--- Problem ---
Please repeat, from the entries that follow, the lines from the one containing "644x664 pixels." through the one containing "Task: Select the Linje nr. 1 label" exactly, adding nothing.
(Stored data)
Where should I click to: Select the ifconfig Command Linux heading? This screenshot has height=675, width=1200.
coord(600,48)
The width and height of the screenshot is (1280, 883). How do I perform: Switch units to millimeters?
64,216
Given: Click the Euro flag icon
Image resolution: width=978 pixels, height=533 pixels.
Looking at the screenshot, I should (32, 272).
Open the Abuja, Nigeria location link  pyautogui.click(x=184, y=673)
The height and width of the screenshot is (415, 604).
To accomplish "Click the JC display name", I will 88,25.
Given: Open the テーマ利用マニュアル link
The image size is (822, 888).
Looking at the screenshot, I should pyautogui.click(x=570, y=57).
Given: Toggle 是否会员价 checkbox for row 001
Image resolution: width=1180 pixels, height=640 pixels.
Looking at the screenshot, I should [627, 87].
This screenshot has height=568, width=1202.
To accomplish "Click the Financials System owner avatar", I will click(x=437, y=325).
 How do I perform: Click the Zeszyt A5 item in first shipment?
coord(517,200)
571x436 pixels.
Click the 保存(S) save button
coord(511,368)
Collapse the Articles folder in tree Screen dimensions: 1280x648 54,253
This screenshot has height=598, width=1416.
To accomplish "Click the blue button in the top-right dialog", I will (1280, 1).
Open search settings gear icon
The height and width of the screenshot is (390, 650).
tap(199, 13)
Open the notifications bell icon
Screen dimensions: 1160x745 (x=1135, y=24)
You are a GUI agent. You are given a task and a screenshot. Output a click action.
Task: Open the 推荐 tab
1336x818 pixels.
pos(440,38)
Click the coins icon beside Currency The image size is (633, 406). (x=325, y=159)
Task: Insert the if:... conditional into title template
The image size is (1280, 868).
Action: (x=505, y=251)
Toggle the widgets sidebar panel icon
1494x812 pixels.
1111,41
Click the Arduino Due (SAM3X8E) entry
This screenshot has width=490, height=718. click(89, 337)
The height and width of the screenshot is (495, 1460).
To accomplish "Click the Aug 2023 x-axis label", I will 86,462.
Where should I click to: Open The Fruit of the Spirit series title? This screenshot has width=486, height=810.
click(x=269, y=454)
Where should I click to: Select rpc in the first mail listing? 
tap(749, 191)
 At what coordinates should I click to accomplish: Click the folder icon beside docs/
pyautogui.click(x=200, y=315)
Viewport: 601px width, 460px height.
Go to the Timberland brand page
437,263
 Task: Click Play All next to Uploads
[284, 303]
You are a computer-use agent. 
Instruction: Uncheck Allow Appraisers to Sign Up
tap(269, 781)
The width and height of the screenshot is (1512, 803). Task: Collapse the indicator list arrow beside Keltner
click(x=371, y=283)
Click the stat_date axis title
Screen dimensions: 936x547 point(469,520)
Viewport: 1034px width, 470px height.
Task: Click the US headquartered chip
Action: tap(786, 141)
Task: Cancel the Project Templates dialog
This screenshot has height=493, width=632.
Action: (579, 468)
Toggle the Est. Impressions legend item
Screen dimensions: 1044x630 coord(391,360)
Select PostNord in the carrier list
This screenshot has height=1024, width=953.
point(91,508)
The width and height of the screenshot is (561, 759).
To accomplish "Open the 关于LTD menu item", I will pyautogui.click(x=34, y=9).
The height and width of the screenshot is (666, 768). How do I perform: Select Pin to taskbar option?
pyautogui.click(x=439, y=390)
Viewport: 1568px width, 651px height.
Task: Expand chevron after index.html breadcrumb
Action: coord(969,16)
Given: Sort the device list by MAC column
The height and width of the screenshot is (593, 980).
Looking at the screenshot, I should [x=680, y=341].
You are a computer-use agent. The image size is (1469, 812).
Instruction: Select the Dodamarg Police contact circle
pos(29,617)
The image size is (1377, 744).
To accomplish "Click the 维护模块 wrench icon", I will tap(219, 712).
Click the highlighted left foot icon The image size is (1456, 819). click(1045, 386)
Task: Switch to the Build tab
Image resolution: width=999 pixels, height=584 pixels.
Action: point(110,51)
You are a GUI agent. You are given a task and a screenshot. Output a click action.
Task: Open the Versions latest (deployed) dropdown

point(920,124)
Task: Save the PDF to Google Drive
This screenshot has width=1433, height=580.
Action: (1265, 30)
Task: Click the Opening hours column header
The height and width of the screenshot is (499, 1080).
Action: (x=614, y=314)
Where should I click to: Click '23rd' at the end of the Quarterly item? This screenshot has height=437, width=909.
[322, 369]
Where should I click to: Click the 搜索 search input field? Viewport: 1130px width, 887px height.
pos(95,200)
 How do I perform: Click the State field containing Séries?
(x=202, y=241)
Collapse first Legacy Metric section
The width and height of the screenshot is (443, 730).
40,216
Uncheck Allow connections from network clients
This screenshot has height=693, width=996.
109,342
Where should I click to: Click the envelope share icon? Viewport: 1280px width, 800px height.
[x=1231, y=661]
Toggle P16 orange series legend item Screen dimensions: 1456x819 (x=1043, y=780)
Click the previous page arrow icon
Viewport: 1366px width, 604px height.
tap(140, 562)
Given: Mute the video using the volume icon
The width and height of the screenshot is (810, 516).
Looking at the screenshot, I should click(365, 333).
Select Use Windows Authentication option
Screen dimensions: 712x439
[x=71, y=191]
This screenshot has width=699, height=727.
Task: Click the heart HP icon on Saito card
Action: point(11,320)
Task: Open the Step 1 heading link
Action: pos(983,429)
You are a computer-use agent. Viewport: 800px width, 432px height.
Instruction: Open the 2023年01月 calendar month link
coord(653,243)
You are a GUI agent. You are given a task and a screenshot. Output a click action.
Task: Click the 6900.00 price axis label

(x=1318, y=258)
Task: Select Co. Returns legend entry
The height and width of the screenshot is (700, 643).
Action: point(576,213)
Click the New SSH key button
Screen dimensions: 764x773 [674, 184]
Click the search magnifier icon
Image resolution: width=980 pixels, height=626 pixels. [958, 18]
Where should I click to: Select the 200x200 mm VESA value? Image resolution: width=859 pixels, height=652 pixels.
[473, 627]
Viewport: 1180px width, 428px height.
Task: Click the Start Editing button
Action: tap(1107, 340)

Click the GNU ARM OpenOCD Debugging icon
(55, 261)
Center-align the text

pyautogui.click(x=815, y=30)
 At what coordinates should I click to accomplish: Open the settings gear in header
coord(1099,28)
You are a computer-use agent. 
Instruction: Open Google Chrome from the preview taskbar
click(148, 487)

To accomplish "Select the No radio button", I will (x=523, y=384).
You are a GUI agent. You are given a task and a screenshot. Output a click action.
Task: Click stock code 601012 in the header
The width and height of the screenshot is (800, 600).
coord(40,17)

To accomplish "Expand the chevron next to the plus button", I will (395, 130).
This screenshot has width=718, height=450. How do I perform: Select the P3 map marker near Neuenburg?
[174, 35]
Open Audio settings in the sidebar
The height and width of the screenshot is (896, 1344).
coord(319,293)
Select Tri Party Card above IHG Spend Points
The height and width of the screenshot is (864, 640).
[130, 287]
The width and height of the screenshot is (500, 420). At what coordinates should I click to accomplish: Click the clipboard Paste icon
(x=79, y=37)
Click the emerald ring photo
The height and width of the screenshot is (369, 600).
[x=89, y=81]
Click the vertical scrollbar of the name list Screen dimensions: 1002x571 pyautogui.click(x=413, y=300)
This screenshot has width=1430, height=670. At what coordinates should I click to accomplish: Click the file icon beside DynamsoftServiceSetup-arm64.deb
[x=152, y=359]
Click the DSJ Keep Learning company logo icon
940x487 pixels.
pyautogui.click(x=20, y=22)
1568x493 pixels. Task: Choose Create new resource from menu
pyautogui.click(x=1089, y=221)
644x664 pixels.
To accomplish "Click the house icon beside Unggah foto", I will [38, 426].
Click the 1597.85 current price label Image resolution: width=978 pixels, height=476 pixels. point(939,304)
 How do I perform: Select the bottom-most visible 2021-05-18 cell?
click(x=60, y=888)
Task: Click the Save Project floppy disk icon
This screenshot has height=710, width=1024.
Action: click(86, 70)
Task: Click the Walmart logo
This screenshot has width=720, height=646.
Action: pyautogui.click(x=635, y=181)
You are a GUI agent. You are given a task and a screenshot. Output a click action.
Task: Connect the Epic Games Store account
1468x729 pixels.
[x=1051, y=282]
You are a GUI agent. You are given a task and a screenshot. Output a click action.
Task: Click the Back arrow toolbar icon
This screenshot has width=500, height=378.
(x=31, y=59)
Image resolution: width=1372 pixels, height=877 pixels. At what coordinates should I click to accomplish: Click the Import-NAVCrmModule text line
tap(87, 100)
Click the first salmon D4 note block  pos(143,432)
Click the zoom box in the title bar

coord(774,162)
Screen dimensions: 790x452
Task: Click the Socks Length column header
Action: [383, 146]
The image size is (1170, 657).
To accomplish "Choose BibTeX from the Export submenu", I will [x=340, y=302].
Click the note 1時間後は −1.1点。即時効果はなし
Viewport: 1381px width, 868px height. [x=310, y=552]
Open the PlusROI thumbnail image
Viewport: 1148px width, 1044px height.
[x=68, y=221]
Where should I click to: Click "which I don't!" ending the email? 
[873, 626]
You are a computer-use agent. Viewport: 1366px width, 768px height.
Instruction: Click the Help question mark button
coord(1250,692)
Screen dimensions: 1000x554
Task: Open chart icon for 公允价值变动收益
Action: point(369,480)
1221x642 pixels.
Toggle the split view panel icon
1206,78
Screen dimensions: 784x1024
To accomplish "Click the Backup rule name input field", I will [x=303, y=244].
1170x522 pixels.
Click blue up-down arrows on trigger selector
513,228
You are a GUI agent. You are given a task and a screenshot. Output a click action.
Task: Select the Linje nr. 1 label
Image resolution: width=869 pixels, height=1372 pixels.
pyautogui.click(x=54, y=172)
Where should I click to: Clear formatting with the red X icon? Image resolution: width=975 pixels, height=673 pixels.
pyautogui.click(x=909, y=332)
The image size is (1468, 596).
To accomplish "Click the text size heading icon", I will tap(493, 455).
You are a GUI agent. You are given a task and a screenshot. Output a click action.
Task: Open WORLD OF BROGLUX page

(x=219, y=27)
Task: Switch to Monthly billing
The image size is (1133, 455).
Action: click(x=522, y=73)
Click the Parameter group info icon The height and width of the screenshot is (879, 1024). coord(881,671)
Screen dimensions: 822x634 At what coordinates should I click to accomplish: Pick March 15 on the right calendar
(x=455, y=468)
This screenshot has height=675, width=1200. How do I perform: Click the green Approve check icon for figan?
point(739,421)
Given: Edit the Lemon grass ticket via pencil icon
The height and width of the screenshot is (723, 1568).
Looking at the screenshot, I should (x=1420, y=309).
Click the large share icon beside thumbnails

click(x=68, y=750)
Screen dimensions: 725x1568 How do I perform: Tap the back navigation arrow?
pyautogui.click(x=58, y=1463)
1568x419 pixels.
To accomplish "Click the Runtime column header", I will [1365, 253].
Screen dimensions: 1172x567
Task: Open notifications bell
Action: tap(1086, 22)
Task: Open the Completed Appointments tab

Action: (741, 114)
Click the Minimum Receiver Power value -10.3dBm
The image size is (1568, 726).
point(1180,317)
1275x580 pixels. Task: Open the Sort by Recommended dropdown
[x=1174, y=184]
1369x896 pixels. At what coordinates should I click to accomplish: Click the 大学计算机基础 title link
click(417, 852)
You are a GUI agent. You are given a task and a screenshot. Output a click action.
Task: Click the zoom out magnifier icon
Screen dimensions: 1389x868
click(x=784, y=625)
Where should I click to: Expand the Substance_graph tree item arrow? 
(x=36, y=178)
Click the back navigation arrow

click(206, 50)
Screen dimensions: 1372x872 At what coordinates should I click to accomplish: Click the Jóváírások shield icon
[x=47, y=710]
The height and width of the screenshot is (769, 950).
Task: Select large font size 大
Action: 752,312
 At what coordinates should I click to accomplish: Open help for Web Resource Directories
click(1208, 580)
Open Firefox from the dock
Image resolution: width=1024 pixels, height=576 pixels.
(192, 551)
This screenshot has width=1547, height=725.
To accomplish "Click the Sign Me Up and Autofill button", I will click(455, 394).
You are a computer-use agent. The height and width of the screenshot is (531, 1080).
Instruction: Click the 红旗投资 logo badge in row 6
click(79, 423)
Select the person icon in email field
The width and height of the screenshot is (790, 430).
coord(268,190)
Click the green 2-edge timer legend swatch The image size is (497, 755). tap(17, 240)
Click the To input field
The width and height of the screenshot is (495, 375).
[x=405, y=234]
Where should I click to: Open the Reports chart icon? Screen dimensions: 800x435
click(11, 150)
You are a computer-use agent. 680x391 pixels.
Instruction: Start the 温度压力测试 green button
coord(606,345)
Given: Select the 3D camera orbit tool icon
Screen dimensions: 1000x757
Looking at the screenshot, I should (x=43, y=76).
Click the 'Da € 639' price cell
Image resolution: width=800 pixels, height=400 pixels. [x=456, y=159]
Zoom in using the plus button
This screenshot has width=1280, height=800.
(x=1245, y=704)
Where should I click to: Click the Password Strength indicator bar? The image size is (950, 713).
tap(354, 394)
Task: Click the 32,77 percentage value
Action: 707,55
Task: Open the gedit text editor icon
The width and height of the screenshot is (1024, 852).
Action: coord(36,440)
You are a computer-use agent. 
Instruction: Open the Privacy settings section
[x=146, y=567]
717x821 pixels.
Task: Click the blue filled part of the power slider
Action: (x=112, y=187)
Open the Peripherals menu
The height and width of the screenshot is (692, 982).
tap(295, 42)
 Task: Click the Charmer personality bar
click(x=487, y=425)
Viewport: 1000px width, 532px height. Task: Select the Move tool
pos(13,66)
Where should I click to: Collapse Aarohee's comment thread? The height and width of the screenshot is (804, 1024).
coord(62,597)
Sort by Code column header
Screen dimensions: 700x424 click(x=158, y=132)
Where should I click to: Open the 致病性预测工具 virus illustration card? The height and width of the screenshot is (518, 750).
(End Stored data)
--- Answer section ---
644x664 pixels.
To accomplish "Click the house icon beside Unggah foto", I will [38, 426].
Click the 1597.85 current price label Image resolution: width=978 pixels, height=476 pixels. point(939,304)
 How do I perform: Select the bottom-most visible 2021-05-18 cell?
click(x=60, y=888)
Task: Click the Save Project floppy disk icon
This screenshot has height=710, width=1024.
Action: click(86, 70)
Task: Click the Walmart logo
This screenshot has width=720, height=646.
Action: pyautogui.click(x=635, y=181)
You are a GUI agent. You are given a task and a screenshot. Output a click action.
Task: Connect the Epic Games Store account
1468x729 pixels.
[x=1051, y=282]
You are a GUI agent. You are given a task and a screenshot. Output a click action.
Task: Click the Back arrow toolbar icon
This screenshot has width=500, height=378.
(x=31, y=59)
Image resolution: width=1372 pixels, height=877 pixels. At what coordinates should I click to accomplish: Click the Import-NAVCrmModule text line
tap(87, 100)
Click the first salmon D4 note block  pos(143,432)
Click the zoom box in the title bar

coord(774,162)
Screen dimensions: 790x452
Task: Click the Socks Length column header
Action: [383, 146]
The image size is (1170, 657).
To accomplish "Choose BibTeX from the Export submenu", I will [x=340, y=302].
Click the note 1時間後は −1.1点。即時効果はなし
Viewport: 1381px width, 868px height. [x=310, y=552]
Open the PlusROI thumbnail image
Viewport: 1148px width, 1044px height.
[x=68, y=221]
Where should I click to: Click "which I don't!" ending the email? 
[873, 626]
You are a computer-use agent. Viewport: 1366px width, 768px height.
Instruction: Click the Help question mark button
coord(1250,692)
Screen dimensions: 1000x554
Task: Open chart icon for 公允价值变动收益
Action: point(369,480)
1221x642 pixels.
Toggle the split view panel icon
1206,78
Screen dimensions: 784x1024
To accomplish "Click the Backup rule name input field", I will [x=303, y=244].
1170x522 pixels.
Click blue up-down arrows on trigger selector
513,228
You are a GUI agent. You are given a task and a screenshot. Output a click action.
Task: Select the Linje nr. 1 label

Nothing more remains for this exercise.